YOUR TASK
Return, exactly and in full, the lines of the records below starting at the one with "Select the Read" and ending at the one with "Viewport: 1024px width, 576px height.", and no other lines.

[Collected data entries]
============================================================

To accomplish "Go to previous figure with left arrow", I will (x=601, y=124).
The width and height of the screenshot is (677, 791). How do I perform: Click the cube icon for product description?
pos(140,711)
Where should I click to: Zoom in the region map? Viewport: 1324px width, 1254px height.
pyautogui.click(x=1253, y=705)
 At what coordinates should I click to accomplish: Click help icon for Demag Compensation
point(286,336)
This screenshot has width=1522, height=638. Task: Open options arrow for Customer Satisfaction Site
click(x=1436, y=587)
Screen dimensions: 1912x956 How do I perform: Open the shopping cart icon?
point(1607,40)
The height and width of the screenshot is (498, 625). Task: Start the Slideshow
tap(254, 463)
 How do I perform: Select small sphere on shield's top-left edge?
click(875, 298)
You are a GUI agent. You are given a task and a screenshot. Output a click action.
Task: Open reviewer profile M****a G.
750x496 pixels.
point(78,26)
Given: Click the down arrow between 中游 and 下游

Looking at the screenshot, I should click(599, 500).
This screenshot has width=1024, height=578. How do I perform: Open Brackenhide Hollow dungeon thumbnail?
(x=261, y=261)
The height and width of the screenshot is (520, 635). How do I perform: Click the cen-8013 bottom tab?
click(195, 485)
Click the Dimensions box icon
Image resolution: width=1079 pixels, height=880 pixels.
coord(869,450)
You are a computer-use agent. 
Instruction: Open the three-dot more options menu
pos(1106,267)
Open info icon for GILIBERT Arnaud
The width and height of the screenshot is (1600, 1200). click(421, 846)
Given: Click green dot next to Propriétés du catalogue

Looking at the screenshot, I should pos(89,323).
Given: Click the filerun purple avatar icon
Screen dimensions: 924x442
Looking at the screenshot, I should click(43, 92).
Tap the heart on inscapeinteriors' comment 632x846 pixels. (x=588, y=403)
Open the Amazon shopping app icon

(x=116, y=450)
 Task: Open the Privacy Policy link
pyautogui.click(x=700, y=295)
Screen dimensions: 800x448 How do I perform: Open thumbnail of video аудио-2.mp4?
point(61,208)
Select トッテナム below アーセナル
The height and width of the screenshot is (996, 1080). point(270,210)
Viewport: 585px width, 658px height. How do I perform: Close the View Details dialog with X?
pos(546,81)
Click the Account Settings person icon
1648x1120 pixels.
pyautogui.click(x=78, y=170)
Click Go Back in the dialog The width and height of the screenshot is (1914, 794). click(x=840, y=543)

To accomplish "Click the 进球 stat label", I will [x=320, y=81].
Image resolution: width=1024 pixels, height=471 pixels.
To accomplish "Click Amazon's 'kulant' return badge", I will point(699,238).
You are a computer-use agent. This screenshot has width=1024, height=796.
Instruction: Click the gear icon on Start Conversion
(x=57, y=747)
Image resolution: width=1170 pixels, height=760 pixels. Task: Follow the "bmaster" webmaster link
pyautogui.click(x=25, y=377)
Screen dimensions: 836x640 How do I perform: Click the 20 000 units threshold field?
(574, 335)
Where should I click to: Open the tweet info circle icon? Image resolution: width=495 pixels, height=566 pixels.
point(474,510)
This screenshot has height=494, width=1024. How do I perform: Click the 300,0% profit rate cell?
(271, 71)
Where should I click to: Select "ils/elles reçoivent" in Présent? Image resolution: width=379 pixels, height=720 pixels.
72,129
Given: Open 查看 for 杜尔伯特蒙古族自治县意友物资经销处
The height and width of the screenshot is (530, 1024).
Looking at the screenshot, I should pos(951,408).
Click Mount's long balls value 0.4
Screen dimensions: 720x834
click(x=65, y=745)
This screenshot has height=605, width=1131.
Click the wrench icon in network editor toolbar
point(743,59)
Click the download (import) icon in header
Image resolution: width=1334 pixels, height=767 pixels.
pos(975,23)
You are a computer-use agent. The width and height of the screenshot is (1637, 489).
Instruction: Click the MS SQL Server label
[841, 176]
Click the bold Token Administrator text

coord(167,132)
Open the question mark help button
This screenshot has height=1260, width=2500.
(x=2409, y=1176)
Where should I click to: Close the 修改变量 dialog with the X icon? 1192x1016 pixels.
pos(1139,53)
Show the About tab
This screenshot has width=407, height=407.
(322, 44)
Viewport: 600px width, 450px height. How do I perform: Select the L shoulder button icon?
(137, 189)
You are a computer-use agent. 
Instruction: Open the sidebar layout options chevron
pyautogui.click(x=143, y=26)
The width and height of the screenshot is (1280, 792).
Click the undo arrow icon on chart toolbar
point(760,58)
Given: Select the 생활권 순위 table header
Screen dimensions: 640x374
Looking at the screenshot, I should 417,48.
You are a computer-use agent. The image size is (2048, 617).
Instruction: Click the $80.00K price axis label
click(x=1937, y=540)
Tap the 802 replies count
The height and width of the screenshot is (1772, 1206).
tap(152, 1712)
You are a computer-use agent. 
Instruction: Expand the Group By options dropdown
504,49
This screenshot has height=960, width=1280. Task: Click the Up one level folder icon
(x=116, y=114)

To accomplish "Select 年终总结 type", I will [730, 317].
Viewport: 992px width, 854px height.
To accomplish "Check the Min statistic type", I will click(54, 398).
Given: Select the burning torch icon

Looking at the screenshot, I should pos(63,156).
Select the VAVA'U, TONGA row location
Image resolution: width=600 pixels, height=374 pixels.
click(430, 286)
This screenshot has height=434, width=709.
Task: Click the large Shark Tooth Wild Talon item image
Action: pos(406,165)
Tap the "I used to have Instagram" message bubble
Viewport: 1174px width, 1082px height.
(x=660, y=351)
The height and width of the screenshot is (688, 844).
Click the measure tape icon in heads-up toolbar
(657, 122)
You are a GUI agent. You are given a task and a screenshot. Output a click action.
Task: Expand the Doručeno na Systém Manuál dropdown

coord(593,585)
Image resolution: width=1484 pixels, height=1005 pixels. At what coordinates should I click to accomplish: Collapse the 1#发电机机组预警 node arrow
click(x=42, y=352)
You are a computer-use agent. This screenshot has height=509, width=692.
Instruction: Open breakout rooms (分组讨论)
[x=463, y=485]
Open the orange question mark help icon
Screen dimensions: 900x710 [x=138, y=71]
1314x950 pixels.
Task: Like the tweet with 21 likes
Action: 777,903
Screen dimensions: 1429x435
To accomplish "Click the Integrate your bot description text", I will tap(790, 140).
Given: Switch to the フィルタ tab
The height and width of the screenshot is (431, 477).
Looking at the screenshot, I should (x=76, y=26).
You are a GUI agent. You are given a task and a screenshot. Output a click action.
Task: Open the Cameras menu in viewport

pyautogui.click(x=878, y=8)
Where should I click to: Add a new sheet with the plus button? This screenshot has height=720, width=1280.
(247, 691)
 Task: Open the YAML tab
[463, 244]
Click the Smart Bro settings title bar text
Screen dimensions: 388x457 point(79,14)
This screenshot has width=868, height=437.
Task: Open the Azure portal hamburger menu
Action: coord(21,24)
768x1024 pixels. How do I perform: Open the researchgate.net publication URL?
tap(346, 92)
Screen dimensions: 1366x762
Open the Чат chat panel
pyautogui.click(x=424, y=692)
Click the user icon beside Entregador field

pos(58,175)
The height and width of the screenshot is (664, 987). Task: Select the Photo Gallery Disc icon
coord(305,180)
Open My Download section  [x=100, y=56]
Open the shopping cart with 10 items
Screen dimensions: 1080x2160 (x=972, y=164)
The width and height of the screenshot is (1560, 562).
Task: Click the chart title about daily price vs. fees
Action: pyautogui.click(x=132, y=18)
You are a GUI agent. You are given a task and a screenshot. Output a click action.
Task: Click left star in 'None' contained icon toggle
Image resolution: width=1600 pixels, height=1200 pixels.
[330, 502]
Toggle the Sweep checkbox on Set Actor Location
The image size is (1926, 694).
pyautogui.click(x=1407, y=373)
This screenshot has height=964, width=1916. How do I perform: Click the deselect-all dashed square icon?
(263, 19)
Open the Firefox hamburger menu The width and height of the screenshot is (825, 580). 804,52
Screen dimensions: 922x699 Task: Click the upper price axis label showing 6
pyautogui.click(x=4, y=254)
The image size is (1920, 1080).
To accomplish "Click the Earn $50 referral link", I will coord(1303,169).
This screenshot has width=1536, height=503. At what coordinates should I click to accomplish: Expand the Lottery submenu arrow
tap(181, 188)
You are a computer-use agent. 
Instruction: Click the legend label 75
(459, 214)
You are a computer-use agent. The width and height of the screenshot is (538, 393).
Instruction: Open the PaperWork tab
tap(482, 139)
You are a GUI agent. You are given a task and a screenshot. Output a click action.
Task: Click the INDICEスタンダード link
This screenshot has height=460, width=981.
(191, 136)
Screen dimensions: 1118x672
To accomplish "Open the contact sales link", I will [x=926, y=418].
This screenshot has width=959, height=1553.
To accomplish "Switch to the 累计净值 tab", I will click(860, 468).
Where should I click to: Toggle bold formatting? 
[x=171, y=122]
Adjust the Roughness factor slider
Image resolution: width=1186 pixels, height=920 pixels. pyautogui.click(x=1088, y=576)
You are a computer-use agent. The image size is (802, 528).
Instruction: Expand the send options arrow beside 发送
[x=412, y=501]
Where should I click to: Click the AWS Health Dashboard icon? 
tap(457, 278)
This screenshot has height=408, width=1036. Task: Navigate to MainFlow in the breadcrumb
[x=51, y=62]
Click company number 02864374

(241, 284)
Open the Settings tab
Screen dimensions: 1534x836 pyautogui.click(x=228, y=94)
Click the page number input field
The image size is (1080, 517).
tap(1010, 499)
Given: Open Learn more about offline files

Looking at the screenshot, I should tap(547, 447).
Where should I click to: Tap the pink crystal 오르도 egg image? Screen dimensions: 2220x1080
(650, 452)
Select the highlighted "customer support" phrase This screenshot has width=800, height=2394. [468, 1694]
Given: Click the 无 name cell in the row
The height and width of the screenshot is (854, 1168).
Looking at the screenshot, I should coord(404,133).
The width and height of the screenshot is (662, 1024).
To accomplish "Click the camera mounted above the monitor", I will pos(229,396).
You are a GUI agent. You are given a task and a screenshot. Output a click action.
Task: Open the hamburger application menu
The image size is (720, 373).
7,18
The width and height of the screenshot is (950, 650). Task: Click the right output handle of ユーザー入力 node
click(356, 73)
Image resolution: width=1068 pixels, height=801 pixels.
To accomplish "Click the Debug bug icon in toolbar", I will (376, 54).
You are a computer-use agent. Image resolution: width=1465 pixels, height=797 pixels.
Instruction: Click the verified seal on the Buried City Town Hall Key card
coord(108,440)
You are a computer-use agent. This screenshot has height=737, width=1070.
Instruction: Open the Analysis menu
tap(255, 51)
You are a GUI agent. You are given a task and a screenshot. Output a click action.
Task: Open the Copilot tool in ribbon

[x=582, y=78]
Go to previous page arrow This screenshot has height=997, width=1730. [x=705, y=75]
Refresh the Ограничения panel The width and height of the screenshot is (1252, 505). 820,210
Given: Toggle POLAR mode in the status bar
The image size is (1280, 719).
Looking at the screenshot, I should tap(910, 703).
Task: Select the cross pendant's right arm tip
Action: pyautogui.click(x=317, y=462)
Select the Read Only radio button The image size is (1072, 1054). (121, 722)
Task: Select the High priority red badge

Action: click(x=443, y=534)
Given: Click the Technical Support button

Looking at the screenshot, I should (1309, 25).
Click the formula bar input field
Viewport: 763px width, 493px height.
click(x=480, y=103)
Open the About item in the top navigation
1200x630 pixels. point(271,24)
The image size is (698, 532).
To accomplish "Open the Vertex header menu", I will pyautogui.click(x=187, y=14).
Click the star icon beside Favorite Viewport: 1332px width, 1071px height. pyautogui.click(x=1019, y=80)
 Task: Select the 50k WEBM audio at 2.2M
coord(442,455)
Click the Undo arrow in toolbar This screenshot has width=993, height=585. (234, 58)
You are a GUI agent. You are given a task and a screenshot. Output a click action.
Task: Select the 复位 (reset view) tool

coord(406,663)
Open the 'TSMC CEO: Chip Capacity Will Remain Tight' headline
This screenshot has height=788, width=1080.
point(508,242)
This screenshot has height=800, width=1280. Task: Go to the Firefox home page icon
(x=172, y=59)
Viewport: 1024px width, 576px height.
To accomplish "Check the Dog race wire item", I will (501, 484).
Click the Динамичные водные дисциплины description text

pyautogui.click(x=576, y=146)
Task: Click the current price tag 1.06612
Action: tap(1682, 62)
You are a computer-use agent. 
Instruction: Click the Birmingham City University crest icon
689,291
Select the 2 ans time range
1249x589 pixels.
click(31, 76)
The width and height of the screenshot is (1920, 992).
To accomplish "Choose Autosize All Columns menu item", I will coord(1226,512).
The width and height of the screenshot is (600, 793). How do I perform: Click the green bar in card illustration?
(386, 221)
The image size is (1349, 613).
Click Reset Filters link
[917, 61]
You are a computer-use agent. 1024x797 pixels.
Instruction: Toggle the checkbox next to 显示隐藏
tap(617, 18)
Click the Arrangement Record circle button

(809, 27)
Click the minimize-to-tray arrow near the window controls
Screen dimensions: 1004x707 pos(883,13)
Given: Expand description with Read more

============================================================

SOLUTION FOR THIS EXERCISE
Select the Read Only radio button The image size is (1072, 1054). (121, 722)
Task: Select the High priority red badge

Action: click(x=443, y=534)
Given: Click the Technical Support button

Looking at the screenshot, I should (1309, 25).
Click the formula bar input field
Viewport: 763px width, 493px height.
click(x=480, y=103)
Open the About item in the top navigation
1200x630 pixels. point(271,24)
The image size is (698, 532).
To accomplish "Open the Vertex header menu", I will pyautogui.click(x=187, y=14).
Click the star icon beside Favorite Viewport: 1332px width, 1071px height. pyautogui.click(x=1019, y=80)
 Task: Select the 50k WEBM audio at 2.2M
coord(442,455)
Click the Undo arrow in toolbar This screenshot has width=993, height=585. (234, 58)
You are a GUI agent. You are given a task and a screenshot. Output a click action.
Task: Select the 复位 (reset view) tool

coord(406,663)
Open the 'TSMC CEO: Chip Capacity Will Remain Tight' headline
This screenshot has height=788, width=1080.
point(508,242)
This screenshot has height=800, width=1280. Task: Go to the Firefox home page icon
(x=172, y=59)
Viewport: 1024px width, 576px height.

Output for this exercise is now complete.